So I’m thinking about all the reasons why I shouldn’t be here. I feel like a total fraud. They will totally find out I’m not a yogi. My imperfect hair will give it away.

Class begins and the teacher comes out and everyone cheers. I can tell this chick is into mystic stuff, and I’m pretty sure I could not roll my eyes any further into the back of my head. I am so not yogi enough for this.

But as we lie down in corpse to warm up to our practice, a wave of emotion hits me. I’m crying because she’s talking about acceptance, loving your body, and appreciating what you’ve got/where you are. I’m constantly trying to lose 5-10 lbs, always feeling a little too cumbersome for my person. Even on my wedding day I didn’t feel the best beautiful (you could totally see the line of my Spanx cutting across my tummy–hello, photog, where’s the photoshop?).

But in that moment where I couldn’t feel more imperfect, I felt acceptance. I was encouraged in my body and in my limited practice. I wasn’t shamed for who I was or what I looked like or how sloppy my half moon pose was. The instructor kept reminding the group, “You are enough.” and every time she said it my eyes welled with tears because, duh, I am.

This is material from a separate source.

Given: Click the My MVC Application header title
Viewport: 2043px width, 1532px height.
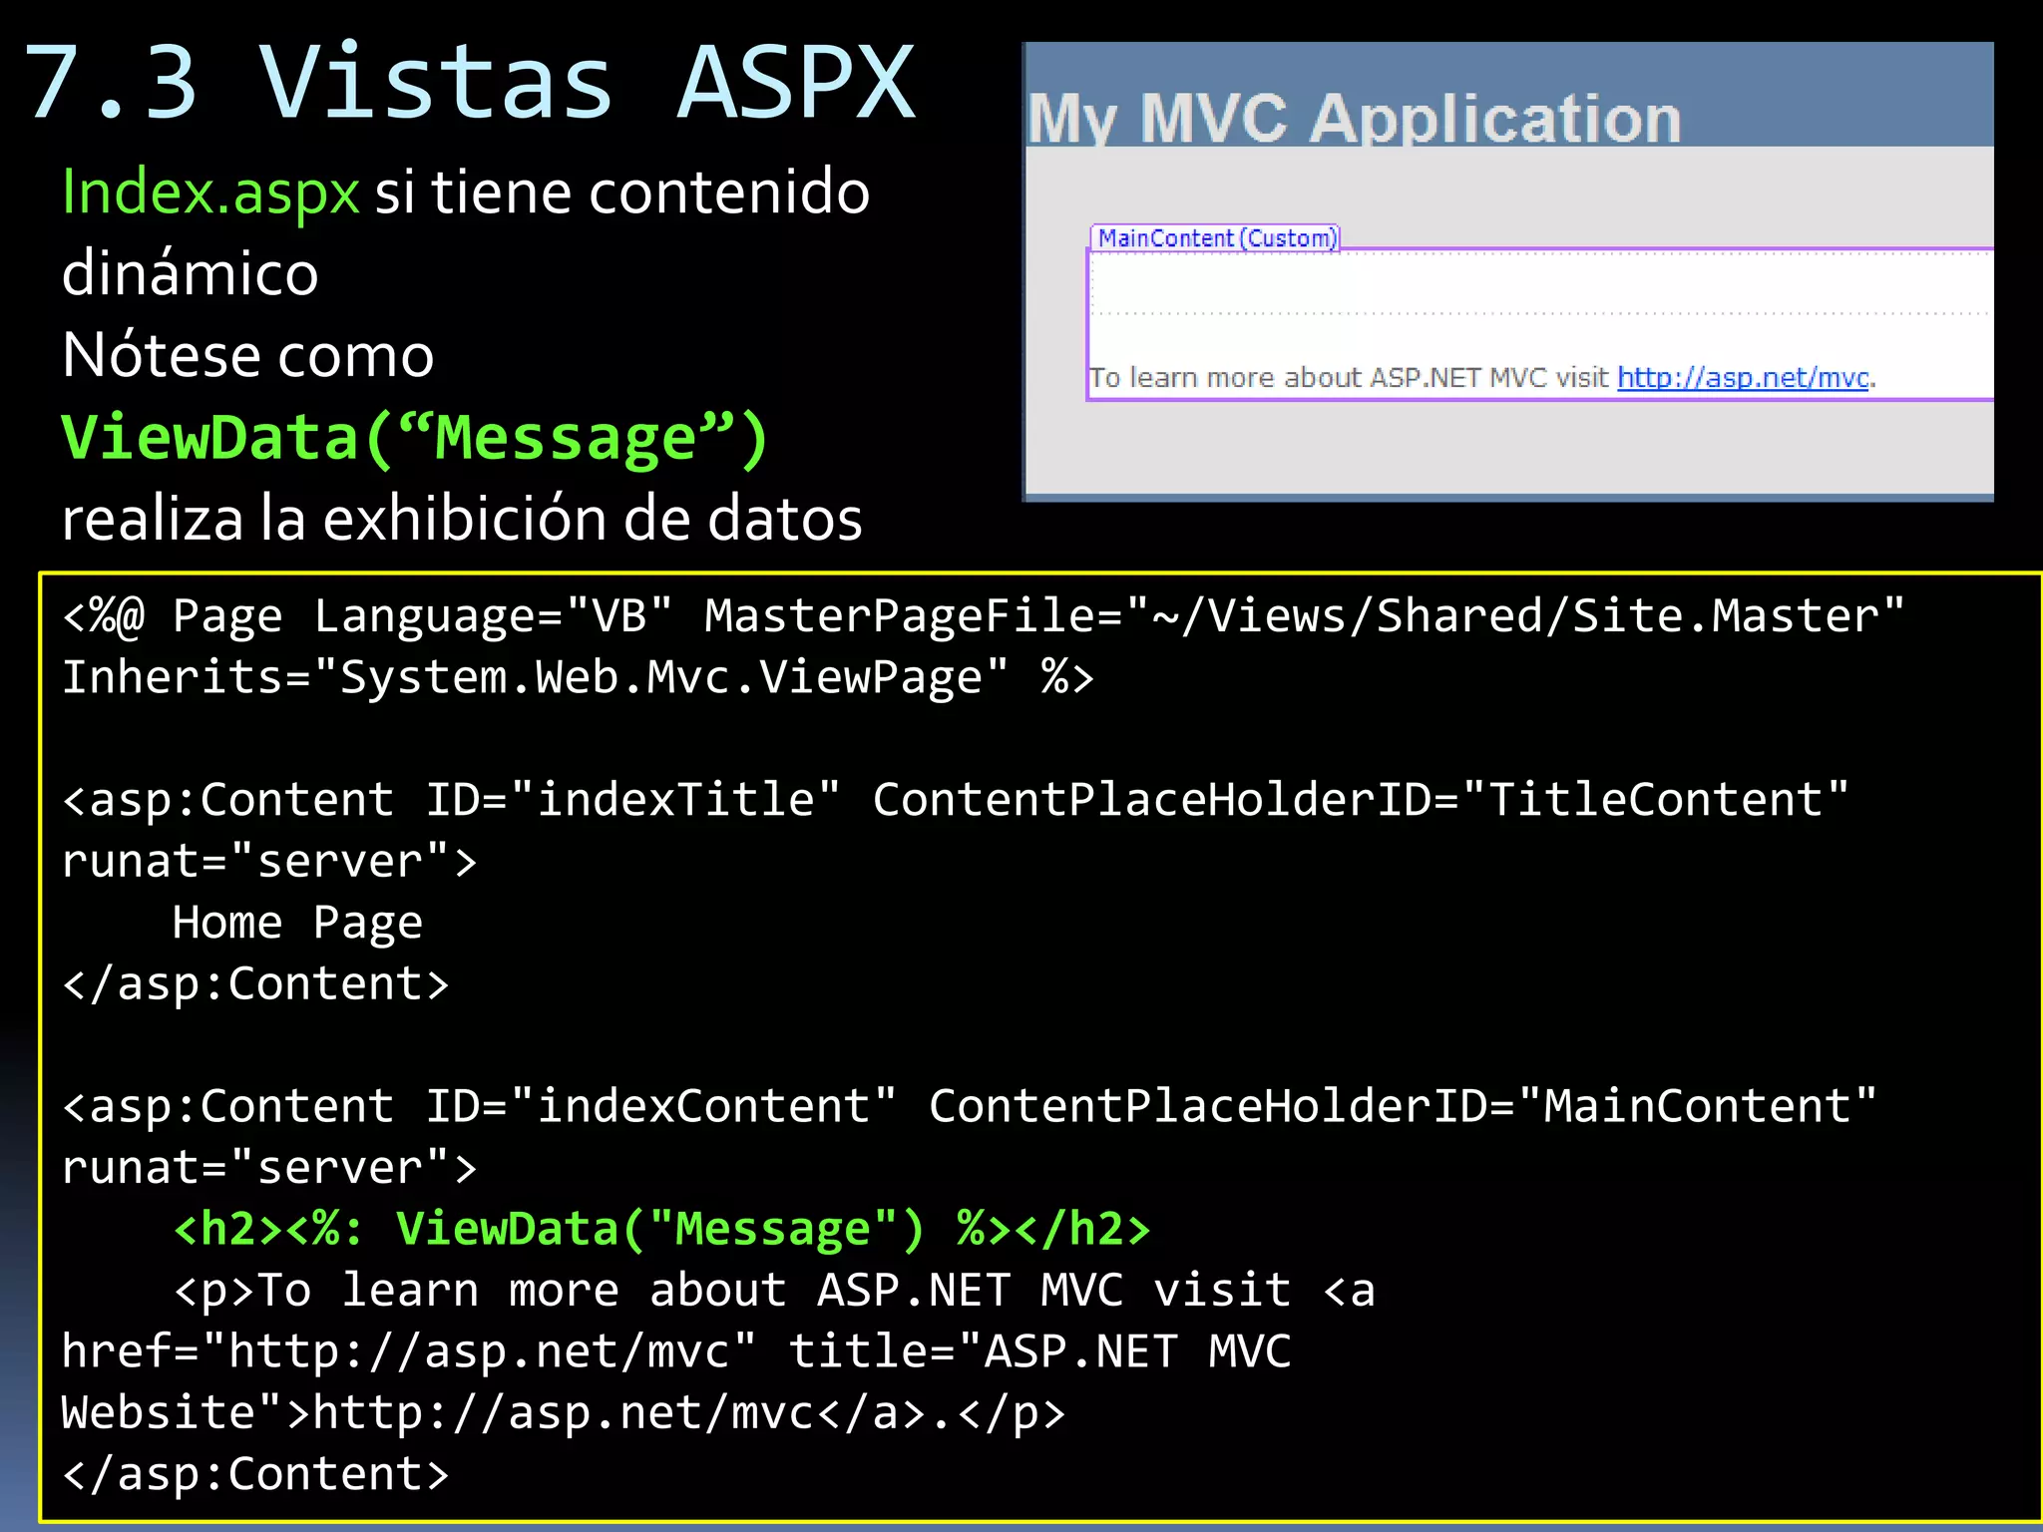Looking at the screenshot, I should pyautogui.click(x=1354, y=119).
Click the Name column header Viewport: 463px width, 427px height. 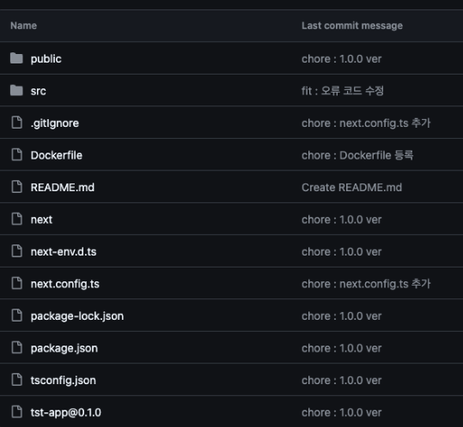24,26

Doing yoga every day doesn’t make you perfect. Neither does having a closet full of Lululemon yoga pants. Or having perfect, shiny hair (the hair again, I know, but it was like I was in a Pantene commercial, folks). No one is perfect. But you can chose to be enough.

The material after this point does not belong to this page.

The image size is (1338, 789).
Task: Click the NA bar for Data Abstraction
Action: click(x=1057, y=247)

Pretty enough. Strong enough. Smart enough. Balanced enough.

“Enough” was a mindset that seemed elusive but suddenly made clear.

Now don’t get me wrong, I still feel like a bit of a yoga fraud, but I’m trying to own my practice more. So what if I can’t transition into Upward Dog without going to my knees first? I’ll get stronger, and maybe one day I’ll be able to vinyasa like a pro. But for now, my ability is enough. I am enough. I don’t have to fake it any more.